EXERCISE INPUTS –
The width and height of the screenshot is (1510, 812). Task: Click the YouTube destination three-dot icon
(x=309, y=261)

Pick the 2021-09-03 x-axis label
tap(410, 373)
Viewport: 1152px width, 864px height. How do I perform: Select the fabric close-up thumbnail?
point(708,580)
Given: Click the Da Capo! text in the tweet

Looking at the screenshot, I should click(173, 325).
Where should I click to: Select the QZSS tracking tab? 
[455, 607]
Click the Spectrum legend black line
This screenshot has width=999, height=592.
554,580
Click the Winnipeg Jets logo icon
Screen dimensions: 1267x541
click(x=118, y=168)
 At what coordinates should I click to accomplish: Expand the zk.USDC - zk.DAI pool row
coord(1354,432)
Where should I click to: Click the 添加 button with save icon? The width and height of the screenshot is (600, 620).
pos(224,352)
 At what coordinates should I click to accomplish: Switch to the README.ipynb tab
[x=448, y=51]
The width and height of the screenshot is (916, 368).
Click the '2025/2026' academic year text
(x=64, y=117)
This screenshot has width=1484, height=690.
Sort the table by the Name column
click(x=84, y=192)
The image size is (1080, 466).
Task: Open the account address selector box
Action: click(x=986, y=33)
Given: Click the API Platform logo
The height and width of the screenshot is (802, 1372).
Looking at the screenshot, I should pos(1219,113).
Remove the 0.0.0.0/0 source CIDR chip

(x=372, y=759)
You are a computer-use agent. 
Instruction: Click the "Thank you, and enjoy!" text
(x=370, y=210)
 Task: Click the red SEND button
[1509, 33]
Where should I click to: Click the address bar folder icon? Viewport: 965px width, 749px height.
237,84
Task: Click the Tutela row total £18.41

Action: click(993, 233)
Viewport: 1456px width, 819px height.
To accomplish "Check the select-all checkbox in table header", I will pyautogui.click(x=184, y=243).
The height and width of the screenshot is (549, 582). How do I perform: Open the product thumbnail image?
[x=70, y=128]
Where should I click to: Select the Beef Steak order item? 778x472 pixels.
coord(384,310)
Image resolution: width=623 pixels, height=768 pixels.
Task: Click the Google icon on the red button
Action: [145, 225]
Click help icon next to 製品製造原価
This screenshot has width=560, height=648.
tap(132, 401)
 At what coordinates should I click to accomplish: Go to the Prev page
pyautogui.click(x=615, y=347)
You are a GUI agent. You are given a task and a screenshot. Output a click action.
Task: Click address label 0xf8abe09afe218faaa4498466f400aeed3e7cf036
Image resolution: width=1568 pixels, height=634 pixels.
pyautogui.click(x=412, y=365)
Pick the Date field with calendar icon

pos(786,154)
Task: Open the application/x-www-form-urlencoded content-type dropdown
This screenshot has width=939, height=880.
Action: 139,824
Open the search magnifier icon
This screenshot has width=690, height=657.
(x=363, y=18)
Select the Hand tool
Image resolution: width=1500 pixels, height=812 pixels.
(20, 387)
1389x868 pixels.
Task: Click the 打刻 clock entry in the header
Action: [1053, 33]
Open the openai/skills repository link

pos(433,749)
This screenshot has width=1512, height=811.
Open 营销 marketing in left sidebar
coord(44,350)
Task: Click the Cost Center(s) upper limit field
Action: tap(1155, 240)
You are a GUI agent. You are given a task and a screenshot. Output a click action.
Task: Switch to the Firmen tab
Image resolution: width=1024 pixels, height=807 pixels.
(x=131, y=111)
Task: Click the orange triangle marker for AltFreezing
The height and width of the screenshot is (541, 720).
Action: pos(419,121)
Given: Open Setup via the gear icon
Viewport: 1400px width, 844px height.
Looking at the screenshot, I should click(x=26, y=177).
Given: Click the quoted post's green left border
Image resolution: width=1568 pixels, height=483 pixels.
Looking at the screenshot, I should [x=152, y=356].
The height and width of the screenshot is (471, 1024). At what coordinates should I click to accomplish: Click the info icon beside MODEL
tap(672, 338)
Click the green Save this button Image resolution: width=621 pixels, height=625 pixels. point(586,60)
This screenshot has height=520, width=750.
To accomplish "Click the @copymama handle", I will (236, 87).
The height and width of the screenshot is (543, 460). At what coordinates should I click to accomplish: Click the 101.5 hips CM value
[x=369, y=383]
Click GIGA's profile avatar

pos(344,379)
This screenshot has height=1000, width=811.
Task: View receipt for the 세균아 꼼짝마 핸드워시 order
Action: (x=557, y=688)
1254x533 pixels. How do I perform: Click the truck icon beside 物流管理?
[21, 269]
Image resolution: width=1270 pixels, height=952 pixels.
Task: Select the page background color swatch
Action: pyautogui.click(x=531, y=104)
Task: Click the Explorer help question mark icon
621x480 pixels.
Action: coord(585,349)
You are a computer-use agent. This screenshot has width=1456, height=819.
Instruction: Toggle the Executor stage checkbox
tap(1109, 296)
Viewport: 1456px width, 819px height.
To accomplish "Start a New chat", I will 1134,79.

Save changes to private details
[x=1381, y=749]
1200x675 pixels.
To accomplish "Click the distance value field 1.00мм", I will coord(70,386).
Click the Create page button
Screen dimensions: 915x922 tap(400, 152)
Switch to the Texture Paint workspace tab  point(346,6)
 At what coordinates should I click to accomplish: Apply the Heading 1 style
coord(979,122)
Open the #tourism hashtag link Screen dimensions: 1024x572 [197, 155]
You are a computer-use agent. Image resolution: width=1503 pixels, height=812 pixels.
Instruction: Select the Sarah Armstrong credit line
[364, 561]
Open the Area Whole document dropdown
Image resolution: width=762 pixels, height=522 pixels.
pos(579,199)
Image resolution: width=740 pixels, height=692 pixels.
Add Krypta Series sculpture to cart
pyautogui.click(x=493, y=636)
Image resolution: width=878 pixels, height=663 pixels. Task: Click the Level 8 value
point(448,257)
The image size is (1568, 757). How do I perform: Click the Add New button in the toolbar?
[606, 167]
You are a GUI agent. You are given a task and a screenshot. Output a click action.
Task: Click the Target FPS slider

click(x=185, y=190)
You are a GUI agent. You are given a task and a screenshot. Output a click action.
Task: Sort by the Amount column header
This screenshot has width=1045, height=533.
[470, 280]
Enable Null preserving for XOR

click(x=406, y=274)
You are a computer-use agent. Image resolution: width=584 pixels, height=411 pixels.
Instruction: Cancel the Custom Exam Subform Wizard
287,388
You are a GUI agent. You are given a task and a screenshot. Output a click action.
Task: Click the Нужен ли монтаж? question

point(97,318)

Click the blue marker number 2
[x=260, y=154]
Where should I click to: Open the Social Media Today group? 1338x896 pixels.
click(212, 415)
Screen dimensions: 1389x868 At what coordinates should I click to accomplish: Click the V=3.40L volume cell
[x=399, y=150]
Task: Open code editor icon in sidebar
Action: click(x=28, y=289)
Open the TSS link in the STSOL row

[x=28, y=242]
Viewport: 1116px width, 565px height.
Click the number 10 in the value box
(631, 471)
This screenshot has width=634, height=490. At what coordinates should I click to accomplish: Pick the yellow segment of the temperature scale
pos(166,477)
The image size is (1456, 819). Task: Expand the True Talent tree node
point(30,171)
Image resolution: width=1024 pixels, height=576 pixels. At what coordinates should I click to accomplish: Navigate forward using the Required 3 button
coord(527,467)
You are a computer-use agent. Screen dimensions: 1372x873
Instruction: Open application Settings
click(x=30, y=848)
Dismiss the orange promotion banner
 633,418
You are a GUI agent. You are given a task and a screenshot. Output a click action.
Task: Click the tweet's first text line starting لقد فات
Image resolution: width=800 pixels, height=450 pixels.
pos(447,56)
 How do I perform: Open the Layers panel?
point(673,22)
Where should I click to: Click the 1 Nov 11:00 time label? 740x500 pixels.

AIM OF THE EXERCISE – Update the entries above by replacing every "Where should I click to" with "Where do I click to", keeping everything else the same.

OUTPUT FOR THIS TASK –
The width and height of the screenshot is (1510, 812). Task: Click the YouTube destination three-dot icon
(x=309, y=261)

Pick the 2021-09-03 x-axis label
tap(410, 373)
Viewport: 1152px width, 864px height. How do I perform: Select the fabric close-up thumbnail?
point(708,580)
Given: Click the Da Capo! text in the tweet

Looking at the screenshot, I should click(173, 325).
Where do I click to: Select the QZSS tracking tab? 
[455, 607]
Click the Spectrum legend black line
This screenshot has width=999, height=592.
554,580
Click the Winnipeg Jets logo icon
Screen dimensions: 1267x541
click(x=118, y=168)
 At what coordinates should I click to accomplish: Expand the zk.USDC - zk.DAI pool row
coord(1354,432)
Where do I click to: Click the 添加 button with save icon? The width and height of the screenshot is (600, 620).
pos(224,352)
 At what coordinates should I click to accomplish: Switch to the README.ipynb tab
[x=448, y=51]
The width and height of the screenshot is (916, 368).
Click the '2025/2026' academic year text
(x=64, y=117)
This screenshot has width=1484, height=690.
Sort the table by the Name column
click(x=84, y=192)
The image size is (1080, 466).
Task: Open the account address selector box
Action: click(x=986, y=33)
Given: Click the API Platform logo
The height and width of the screenshot is (802, 1372).
Looking at the screenshot, I should pos(1219,113).
Remove the 0.0.0.0/0 source CIDR chip

(x=372, y=759)
You are a computer-use agent. 
Instruction: Click the "Thank you, and enjoy!" text
(x=370, y=210)
 Task: Click the red SEND button
[1509, 33]
Where do I click to: Click the address bar folder icon? Viewport: 965px width, 749px height.
237,84
Task: Click the Tutela row total £18.41

Action: click(993, 233)
Viewport: 1456px width, 819px height.
To accomplish "Check the select-all checkbox in table header", I will pyautogui.click(x=184, y=243).
The height and width of the screenshot is (549, 582). How do I perform: Open the product thumbnail image?
[x=70, y=128]
Where do I click to: Select the Beef Steak order item? 778x472 pixels.
coord(384,310)
Image resolution: width=623 pixels, height=768 pixels.
Task: Click the Google icon on the red button
Action: [145, 225]
Click help icon next to 製品製造原価
This screenshot has width=560, height=648.
tap(132, 401)
 At what coordinates should I click to accomplish: Go to the Prev page
pyautogui.click(x=615, y=347)
You are a GUI agent. You are given a task and a screenshot. Output a click action.
Task: Click address label 0xf8abe09afe218faaa4498466f400aeed3e7cf036
Image resolution: width=1568 pixels, height=634 pixels.
pyautogui.click(x=412, y=365)
Pick the Date field with calendar icon

pos(786,154)
Task: Open the application/x-www-form-urlencoded content-type dropdown
This screenshot has width=939, height=880.
Action: 139,824
Open the search magnifier icon
This screenshot has width=690, height=657.
(x=363, y=18)
Select the Hand tool
Image resolution: width=1500 pixels, height=812 pixels.
(20, 387)
1389x868 pixels.
Task: Click the 打刻 clock entry in the header
Action: [1053, 33]
Open the openai/skills repository link

pos(433,749)
This screenshot has width=1512, height=811.
Open 营销 marketing in left sidebar
coord(44,350)
Task: Click the Cost Center(s) upper limit field
Action: tap(1155, 240)
You are a GUI agent. You are given a task and a screenshot. Output a click action.
Task: Switch to the Firmen tab
Image resolution: width=1024 pixels, height=807 pixels.
(x=131, y=111)
Task: Click the orange triangle marker for AltFreezing
The height and width of the screenshot is (541, 720).
Action: pos(419,121)
Given: Open Setup via the gear icon
Viewport: 1400px width, 844px height.
Looking at the screenshot, I should click(x=26, y=177).
Given: Click the quoted post's green left border
Image resolution: width=1568 pixels, height=483 pixels.
Looking at the screenshot, I should [x=152, y=356].
The height and width of the screenshot is (471, 1024). At what coordinates should I click to accomplish: Click the info icon beside MODEL
tap(672, 338)
Click the green Save this button Image resolution: width=621 pixels, height=625 pixels. point(586,60)
This screenshot has height=520, width=750.
To accomplish "Click the @copymama handle", I will (236, 87).
The height and width of the screenshot is (543, 460). At what coordinates should I click to accomplish: Click the 101.5 hips CM value
[x=369, y=383]
Click GIGA's profile avatar

pos(344,379)
This screenshot has height=1000, width=811.
Task: View receipt for the 세균아 꼼짝마 핸드워시 order
Action: (x=557, y=688)
1254x533 pixels. How do I perform: Click the truck icon beside 物流管理?
[21, 269]
Image resolution: width=1270 pixels, height=952 pixels.
Task: Select the page background color swatch
Action: pyautogui.click(x=531, y=104)
Task: Click the Explorer help question mark icon
621x480 pixels.
Action: coord(585,349)
You are a computer-use agent. This screenshot has width=1456, height=819.
Instruction: Toggle the Executor stage checkbox
tap(1109, 296)
Viewport: 1456px width, 819px height.
To accomplish "Start a New chat", I will 1134,79.

Save changes to private details
[x=1381, y=749]
1200x675 pixels.
To accomplish "Click the distance value field 1.00мм", I will coord(70,386).
Click the Create page button
Screen dimensions: 915x922 tap(400, 152)
Switch to the Texture Paint workspace tab  point(346,6)
 At what coordinates should I click to accomplish: Apply the Heading 1 style
coord(979,122)
Open the #tourism hashtag link Screen dimensions: 1024x572 [197, 155]
You are a computer-use agent. Image resolution: width=1503 pixels, height=812 pixels.
Instruction: Select the Sarah Armstrong credit line
[364, 561]
Open the Area Whole document dropdown
Image resolution: width=762 pixels, height=522 pixels.
pos(579,199)
Image resolution: width=740 pixels, height=692 pixels.
Add Krypta Series sculpture to cart
pyautogui.click(x=493, y=636)
Image resolution: width=878 pixels, height=663 pixels. Task: Click the Level 8 value
point(448,257)
The image size is (1568, 757). How do I perform: Click the Add New button in the toolbar?
[606, 167]
You are a GUI agent. You are given a task and a screenshot. Output a click action.
Task: Click the Target FPS slider

click(x=185, y=190)
You are a GUI agent. You are given a task and a screenshot. Output a click action.
Task: Sort by the Amount column header
This screenshot has width=1045, height=533.
[470, 280]
Enable Null preserving for XOR

click(x=406, y=274)
You are a computer-use agent. Image resolution: width=584 pixels, height=411 pixels.
Instruction: Cancel the Custom Exam Subform Wizard
287,388
You are a GUI agent. You are given a task and a screenshot. Output a click action.
Task: Click the Нужен ли монтаж? question

point(97,318)

Click the blue marker number 2
[x=260, y=154]
Where do I click to: Open the Social Media Today group? 1338x896 pixels.
click(212, 415)
Screen dimensions: 1389x868 At what coordinates should I click to accomplish: Click the V=3.40L volume cell
[x=399, y=150]
Task: Open code editor icon in sidebar
Action: click(x=28, y=289)
Open the TSS link in the STSOL row

[x=28, y=242]
Viewport: 1116px width, 565px height.
Click the number 10 in the value box
(631, 471)
This screenshot has width=634, height=490. At what coordinates should I click to accomplish: Pick the yellow segment of the temperature scale
pos(166,477)
The image size is (1456, 819). Task: Expand the True Talent tree node
point(30,171)
Image resolution: width=1024 pixels, height=576 pixels. At what coordinates should I click to accomplish: Navigate forward using the Required 3 button
coord(527,467)
You are a computer-use agent. Screen dimensions: 1372x873
Instruction: Open application Settings
click(x=30, y=848)
Dismiss the orange promotion banner
 633,418
You are a GUI agent. You are given a task and a screenshot. Output a click action.
Task: Click the tweet's first text line starting لقد فات
Image resolution: width=800 pixels, height=450 pixels.
pos(447,56)
 How do I perform: Open the Layers panel?
point(673,22)
Where do I click to: Click the 1 Nov 11:00 time label? 740x500 pixels.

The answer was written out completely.